Work instruction: Your response should consist of every line below, reproduced without alteration.
### Entries shown
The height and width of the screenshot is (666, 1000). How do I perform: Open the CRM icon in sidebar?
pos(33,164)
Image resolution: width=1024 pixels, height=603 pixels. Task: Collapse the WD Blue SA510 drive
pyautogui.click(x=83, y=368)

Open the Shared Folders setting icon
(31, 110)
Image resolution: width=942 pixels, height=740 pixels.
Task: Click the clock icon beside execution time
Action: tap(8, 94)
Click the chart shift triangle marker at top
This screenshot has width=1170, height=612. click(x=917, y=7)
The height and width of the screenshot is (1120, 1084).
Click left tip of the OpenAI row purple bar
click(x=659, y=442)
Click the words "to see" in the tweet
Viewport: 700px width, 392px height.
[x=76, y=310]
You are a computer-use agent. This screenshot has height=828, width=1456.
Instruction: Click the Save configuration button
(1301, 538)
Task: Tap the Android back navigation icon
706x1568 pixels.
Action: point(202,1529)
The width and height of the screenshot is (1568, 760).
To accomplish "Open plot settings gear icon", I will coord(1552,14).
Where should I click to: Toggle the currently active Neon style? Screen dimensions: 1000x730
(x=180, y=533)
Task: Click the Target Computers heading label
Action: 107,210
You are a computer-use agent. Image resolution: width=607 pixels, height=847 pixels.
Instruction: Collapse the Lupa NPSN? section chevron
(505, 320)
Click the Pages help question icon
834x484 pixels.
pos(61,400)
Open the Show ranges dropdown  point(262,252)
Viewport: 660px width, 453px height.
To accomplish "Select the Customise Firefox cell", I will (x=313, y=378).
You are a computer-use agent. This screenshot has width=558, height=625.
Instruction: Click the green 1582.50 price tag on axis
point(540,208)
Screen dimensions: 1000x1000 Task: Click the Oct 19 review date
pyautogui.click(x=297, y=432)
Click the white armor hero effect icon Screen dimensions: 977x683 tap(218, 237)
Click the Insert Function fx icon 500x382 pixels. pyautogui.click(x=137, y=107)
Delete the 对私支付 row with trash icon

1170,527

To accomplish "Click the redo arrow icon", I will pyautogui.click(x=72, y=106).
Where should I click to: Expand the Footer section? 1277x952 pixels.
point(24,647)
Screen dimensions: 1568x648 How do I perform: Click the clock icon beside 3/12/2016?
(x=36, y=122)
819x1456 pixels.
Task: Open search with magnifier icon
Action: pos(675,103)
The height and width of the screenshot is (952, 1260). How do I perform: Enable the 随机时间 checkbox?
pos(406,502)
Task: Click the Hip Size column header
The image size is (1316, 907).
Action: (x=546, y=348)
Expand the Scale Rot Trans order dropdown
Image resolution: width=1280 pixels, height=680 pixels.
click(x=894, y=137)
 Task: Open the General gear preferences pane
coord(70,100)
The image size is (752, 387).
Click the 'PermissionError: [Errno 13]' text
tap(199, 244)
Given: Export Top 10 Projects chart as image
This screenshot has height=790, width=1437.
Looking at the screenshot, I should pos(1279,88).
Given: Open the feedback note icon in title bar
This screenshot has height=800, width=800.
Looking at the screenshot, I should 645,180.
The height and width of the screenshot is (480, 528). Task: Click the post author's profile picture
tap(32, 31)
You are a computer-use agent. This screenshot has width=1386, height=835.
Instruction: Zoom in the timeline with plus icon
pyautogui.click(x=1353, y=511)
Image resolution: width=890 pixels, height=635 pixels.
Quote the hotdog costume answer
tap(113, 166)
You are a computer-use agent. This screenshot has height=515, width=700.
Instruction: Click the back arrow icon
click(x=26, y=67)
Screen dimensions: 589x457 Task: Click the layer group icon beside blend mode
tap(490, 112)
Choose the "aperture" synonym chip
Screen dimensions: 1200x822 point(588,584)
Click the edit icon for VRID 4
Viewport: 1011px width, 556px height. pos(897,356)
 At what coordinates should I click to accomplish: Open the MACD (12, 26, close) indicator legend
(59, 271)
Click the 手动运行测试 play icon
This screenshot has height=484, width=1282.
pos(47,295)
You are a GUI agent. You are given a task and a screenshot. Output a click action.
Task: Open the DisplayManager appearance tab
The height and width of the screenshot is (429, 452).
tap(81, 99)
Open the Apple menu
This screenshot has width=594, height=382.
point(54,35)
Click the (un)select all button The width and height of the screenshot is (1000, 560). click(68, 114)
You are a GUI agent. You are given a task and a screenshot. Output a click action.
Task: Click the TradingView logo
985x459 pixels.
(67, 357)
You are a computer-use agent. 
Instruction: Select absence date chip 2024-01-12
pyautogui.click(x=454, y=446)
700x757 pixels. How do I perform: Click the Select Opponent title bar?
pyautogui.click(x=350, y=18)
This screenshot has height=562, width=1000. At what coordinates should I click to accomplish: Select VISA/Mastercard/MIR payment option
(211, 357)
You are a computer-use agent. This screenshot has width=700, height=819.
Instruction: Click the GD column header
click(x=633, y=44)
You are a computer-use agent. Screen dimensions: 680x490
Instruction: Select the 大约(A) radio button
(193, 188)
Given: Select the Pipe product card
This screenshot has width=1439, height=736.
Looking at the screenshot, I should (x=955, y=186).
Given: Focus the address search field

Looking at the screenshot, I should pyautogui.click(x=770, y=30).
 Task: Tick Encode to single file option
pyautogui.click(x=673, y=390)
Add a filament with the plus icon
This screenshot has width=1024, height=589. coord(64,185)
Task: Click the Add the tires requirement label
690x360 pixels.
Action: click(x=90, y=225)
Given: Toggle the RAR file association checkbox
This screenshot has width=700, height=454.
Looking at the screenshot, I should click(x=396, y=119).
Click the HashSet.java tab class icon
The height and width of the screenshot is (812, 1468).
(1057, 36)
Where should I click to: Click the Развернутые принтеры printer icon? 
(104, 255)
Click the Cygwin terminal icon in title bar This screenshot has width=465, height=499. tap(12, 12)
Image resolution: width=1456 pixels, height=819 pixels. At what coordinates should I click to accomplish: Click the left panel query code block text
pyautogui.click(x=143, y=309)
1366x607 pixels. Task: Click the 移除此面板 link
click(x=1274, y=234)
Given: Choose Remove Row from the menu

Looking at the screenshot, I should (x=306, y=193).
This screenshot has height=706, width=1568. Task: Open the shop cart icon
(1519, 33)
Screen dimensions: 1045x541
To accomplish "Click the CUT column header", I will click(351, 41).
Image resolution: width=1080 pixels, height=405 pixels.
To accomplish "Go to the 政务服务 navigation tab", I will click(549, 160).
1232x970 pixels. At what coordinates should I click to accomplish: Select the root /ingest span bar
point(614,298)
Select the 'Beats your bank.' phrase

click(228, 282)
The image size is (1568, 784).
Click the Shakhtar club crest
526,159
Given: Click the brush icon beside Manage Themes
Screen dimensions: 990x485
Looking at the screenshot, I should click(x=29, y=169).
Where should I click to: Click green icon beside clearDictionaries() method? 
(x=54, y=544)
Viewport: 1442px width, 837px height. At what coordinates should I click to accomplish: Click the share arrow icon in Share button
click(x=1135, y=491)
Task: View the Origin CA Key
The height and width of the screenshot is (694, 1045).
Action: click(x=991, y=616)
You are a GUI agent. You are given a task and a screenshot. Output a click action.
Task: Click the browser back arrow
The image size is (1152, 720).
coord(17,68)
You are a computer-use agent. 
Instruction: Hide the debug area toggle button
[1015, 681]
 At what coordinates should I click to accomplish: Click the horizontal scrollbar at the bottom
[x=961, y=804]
######
Final answer:
The height and width of the screenshot is (666, 1000). How do I perform: Open the CRM icon in sidebar?
pos(33,164)
Image resolution: width=1024 pixels, height=603 pixels. Task: Collapse the WD Blue SA510 drive
pyautogui.click(x=83, y=368)

Open the Shared Folders setting icon
(31, 110)
Image resolution: width=942 pixels, height=740 pixels.
Task: Click the clock icon beside execution time
Action: tap(8, 94)
Click the chart shift triangle marker at top
This screenshot has width=1170, height=612. click(x=917, y=7)
The height and width of the screenshot is (1120, 1084).
Click left tip of the OpenAI row purple bar
click(x=659, y=442)
Click the words "to see" in the tweet
Viewport: 700px width, 392px height.
[x=76, y=310]
You are a computer-use agent. This screenshot has height=828, width=1456.
Instruction: Click the Save configuration button
(1301, 538)
Task: Tap the Android back navigation icon
706x1568 pixels.
Action: point(202,1529)
The width and height of the screenshot is (1568, 760).
To accomplish "Open plot settings gear icon", I will coord(1552,14).
Where should I click to: Toggle the currently active Neon style? Screen dimensions: 1000x730
(x=180, y=533)
Task: Click the Target Computers heading label
Action: 107,210
You are a computer-use agent. Image resolution: width=607 pixels, height=847 pixels.
Instruction: Collapse the Lupa NPSN? section chevron
(505, 320)
Click the Pages help question icon
834x484 pixels.
pos(61,400)
Open the Show ranges dropdown  point(262,252)
Viewport: 660px width, 453px height.
To accomplish "Select the Customise Firefox cell", I will (x=313, y=378).
You are a computer-use agent. This screenshot has width=558, height=625.
Instruction: Click the green 1582.50 price tag on axis
point(540,208)
Screen dimensions: 1000x1000 Task: Click the Oct 19 review date
pyautogui.click(x=297, y=432)
Click the white armor hero effect icon Screen dimensions: 977x683 tap(218, 237)
Click the Insert Function fx icon 500x382 pixels. pyautogui.click(x=137, y=107)
Delete the 对私支付 row with trash icon

1170,527

To accomplish "Click the redo arrow icon", I will pyautogui.click(x=72, y=106).
Where should I click to: Expand the Footer section? 1277x952 pixels.
point(24,647)
Screen dimensions: 1568x648 How do I perform: Click the clock icon beside 3/12/2016?
(x=36, y=122)
819x1456 pixels.
Task: Open search with magnifier icon
Action: pos(675,103)
The height and width of the screenshot is (952, 1260). How do I perform: Enable the 随机时间 checkbox?
pos(406,502)
Task: Click the Hip Size column header
The image size is (1316, 907).
Action: (x=546, y=348)
Expand the Scale Rot Trans order dropdown
Image resolution: width=1280 pixels, height=680 pixels.
click(x=894, y=137)
 Task: Open the General gear preferences pane
coord(70,100)
The image size is (752, 387).
Click the 'PermissionError: [Errno 13]' text
tap(199, 244)
Given: Export Top 10 Projects chart as image
This screenshot has height=790, width=1437.
Looking at the screenshot, I should pos(1279,88).
Given: Open the feedback note icon in title bar
This screenshot has height=800, width=800.
Looking at the screenshot, I should 645,180.
The height and width of the screenshot is (480, 528). Task: Click the post author's profile picture
tap(32, 31)
You are a computer-use agent. This screenshot has width=1386, height=835.
Instruction: Zoom in the timeline with plus icon
pyautogui.click(x=1353, y=511)
Image resolution: width=890 pixels, height=635 pixels.
Quote the hotdog costume answer
tap(113, 166)
You are a computer-use agent. This screenshot has height=515, width=700.
Instruction: Click the back arrow icon
click(x=26, y=67)
Screen dimensions: 589x457 Task: Click the layer group icon beside blend mode
tap(490, 112)
Choose the "aperture" synonym chip
Screen dimensions: 1200x822 point(588,584)
Click the edit icon for VRID 4
Viewport: 1011px width, 556px height. pos(897,356)
 At what coordinates should I click to accomplish: Open the MACD (12, 26, close) indicator legend
(59, 271)
Click the 手动运行测试 play icon
This screenshot has height=484, width=1282.
pos(47,295)
You are a GUI agent. You are given a task and a screenshot. Output a click action.
Task: Open the DisplayManager appearance tab
The height and width of the screenshot is (429, 452).
tap(81, 99)
Open the Apple menu
This screenshot has width=594, height=382.
point(54,35)
Click the (un)select all button The width and height of the screenshot is (1000, 560). click(68, 114)
You are a GUI agent. You are given a task and a screenshot. Output a click action.
Task: Click the TradingView logo
985x459 pixels.
(67, 357)
You are a computer-use agent. 
Instruction: Select absence date chip 2024-01-12
pyautogui.click(x=454, y=446)
700x757 pixels. How do I perform: Click the Select Opponent title bar?
pyautogui.click(x=350, y=18)
This screenshot has height=562, width=1000. At what coordinates should I click to accomplish: Select VISA/Mastercard/MIR payment option
(211, 357)
You are a computer-use agent. This screenshot has width=700, height=819.
Instruction: Click the GD column header
click(x=633, y=44)
You are a computer-use agent. Screen dimensions: 680x490
Instruction: Select the 大约(A) radio button
(193, 188)
Given: Select the Pipe product card
This screenshot has width=1439, height=736.
Looking at the screenshot, I should (x=955, y=186).
Given: Focus the address search field

Looking at the screenshot, I should pyautogui.click(x=770, y=30).
 Task: Tick Encode to single file option
pyautogui.click(x=673, y=390)
Add a filament with the plus icon
This screenshot has width=1024, height=589. coord(64,185)
Task: Click the Add the tires requirement label
690x360 pixels.
Action: click(x=90, y=225)
Given: Toggle the RAR file association checkbox
This screenshot has width=700, height=454.
Looking at the screenshot, I should click(x=396, y=119).
Click the HashSet.java tab class icon
The height and width of the screenshot is (812, 1468).
(1057, 36)
Where should I click to: Click the Развернутые принтеры printer icon? 
(104, 255)
Click the Cygwin terminal icon in title bar This screenshot has width=465, height=499. tap(12, 12)
Image resolution: width=1456 pixels, height=819 pixels. At what coordinates should I click to accomplish: Click the left panel query code block text
pyautogui.click(x=143, y=309)
1366x607 pixels. Task: Click the 移除此面板 link
click(x=1274, y=234)
Given: Choose Remove Row from the menu

Looking at the screenshot, I should (x=306, y=193).
This screenshot has height=706, width=1568. Task: Open the shop cart icon
(1519, 33)
Screen dimensions: 1045x541
To accomplish "Click the CUT column header", I will click(351, 41).
Image resolution: width=1080 pixels, height=405 pixels.
To accomplish "Go to the 政务服务 navigation tab", I will click(549, 160).
1232x970 pixels. At what coordinates should I click to accomplish: Select the root /ingest span bar
point(614,298)
Select the 'Beats your bank.' phrase

click(228, 282)
The image size is (1568, 784).
Click the Shakhtar club crest
526,159
Given: Click the brush icon beside Manage Themes
Screen dimensions: 990x485
Looking at the screenshot, I should click(x=29, y=169).
Where should I click to: Click green icon beside clearDictionaries() method? 
(x=54, y=544)
Viewport: 1442px width, 837px height. At what coordinates should I click to accomplish: Click the share arrow icon in Share button
click(x=1135, y=491)
Task: View the Origin CA Key
The height and width of the screenshot is (694, 1045).
Action: click(x=991, y=616)
You are a GUI agent. You are given a task and a screenshot. Output a click action.
Task: Click the browser back arrow
The image size is (1152, 720).
coord(17,68)
You are a computer-use agent. 
Instruction: Hide the debug area toggle button
[1015, 681]
 At what coordinates should I click to accomplish: Click the horizontal scrollbar at the bottom
[x=961, y=804]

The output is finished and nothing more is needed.